The "enemy" in Enemy at the Gates is the army of the Third Reich, and the "gates" are those of Stalingrad, in 1942. Stalin refuses to contemplate the loss of the city that bears his name, and throws everything he has into its defence. There is one rifle for every two soldiers, and their instructions are simple. The one without a gun follows the one who has one. When the one with the gun is killed, he picks up the gun . . .

It's a treat for British audiences to feel like "us" instead of "them" in an international production - even so bleak a drama as this one. The heroes of the Red Army are played by British stars, while the role of the Nazi villain falls to an American. Jude Law plays Vassili, a shepherd boy from the Urals who proves to be a brilliant sharpshooter, while Joseph Fiennes is Danilov, the political officer who sees the propaganda value of this prodigy in a city losing hope.

Soon Vassili is that rare phenomenon, a sniper who gets sacks of fan mail (to which Danilov dictates the replies), and the balance of morale begins to shift. Then German high command sends Major Konig (Ed Harris) to bring his own sniping skills to bear. It becomes a duel in the middle of carnage - a cat and mouse game in an abattoir.

French directors don't always set out to succeed internationally, but Jean-Jacques Annaud is an exception. Two of his films, highly distinctive projects, have sidestepped the obvious problems by using an invented language (Quest for Fire) or none at all (The Bear).

Enemy at the Gates takes a more conventionally lumpy approach to a world market, having the characters speak English but write Russian - which then has to be translated aloud or subtitled for our benefit. The script, by the director and Alain Godard, is based on a real situation, but it's hard to imagine thereal Konig ever having been involved with 14-year-old Sacha (played by Gabriel Marshall-Thomson), an intimate of Vassili's who passes on information that may be deceptive. Does the English they talk in the film represent German or Russian - or perhaps neither? Rachel Weisz plays Tania, the woman loved by Vassili and Danilov, who loves only one of them. Tania too is a soldier, though Danilov tries to persuade her to take a desk job.
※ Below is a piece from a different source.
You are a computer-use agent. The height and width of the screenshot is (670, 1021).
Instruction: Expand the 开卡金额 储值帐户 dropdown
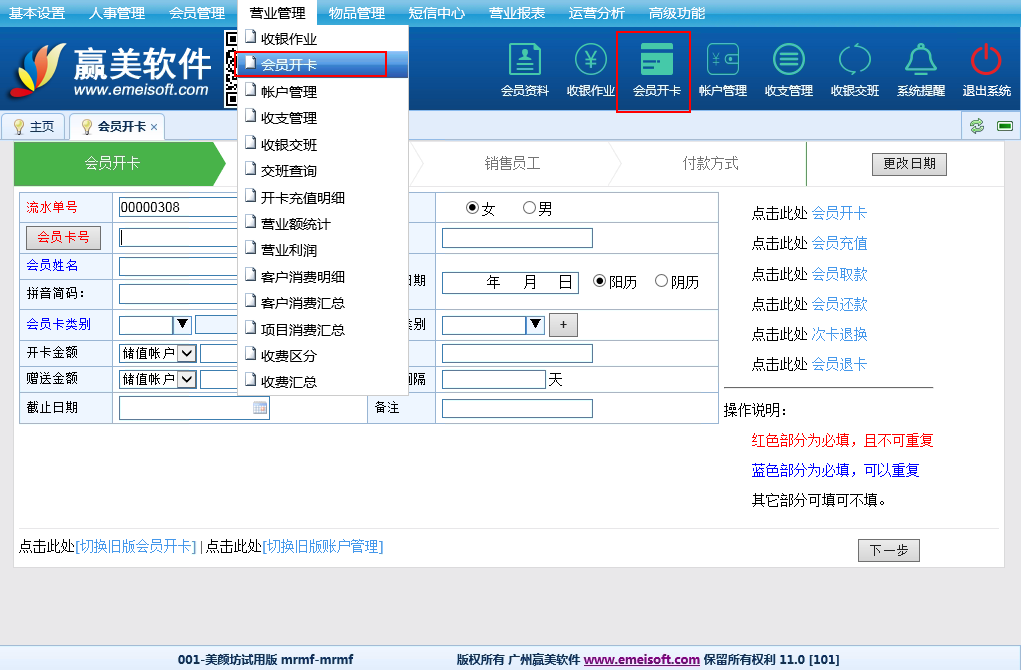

The love interest in war films is normally marginal - no more than a reminder of why sacrifice is worthwhile. Enemy at the Gates is unusual in trying to bring together the romance and the action, to the point where they march in lockstep - unusual, but mistaken in genre terms, bringing together elements that only work apart. It becomes ridiculous that every shift of feeling within the romantic triangle has repercussions on the snipers' slow feud.

The main problem with the film, though, is that Annaud allows himself to be overshadowed by the Hollywood tradition of war movies - though, admittedly, the Hollywood tradition at its most uncompromising. In Enemy at the Gates, the flashbacks to Vassili's learning to shoot in the Urals are reminiscent of The Deer Hunter, while the whole opening section is indebted to Saving Private Ryan.

War movies used to end in a bloodbath: Enemy at the Gates, like Ryan, starts with one, and in a parallel setting, with Red Army troops being landed from boats while German planes strafe them. Spielberg, though, kept music in check (even withdrawing sound altogether at one point), while Annaud sends his composer, James Horner, over the top along with everyone else.

Nothing provides meaning as effectively as music, and every surge of male voice choir on the soundtrack, every balalaika-plink, goes to neutralise the nihilistic spectacle which Annaud has laboured so hard to enact for us. It's true that Saving Private Ryan itself went on to include much softer material, but the contrast between background and foreground was never as jarring as it is here, with grotesque bloodshed all around, and at the centre loving hearts, and never a bullet missing its target.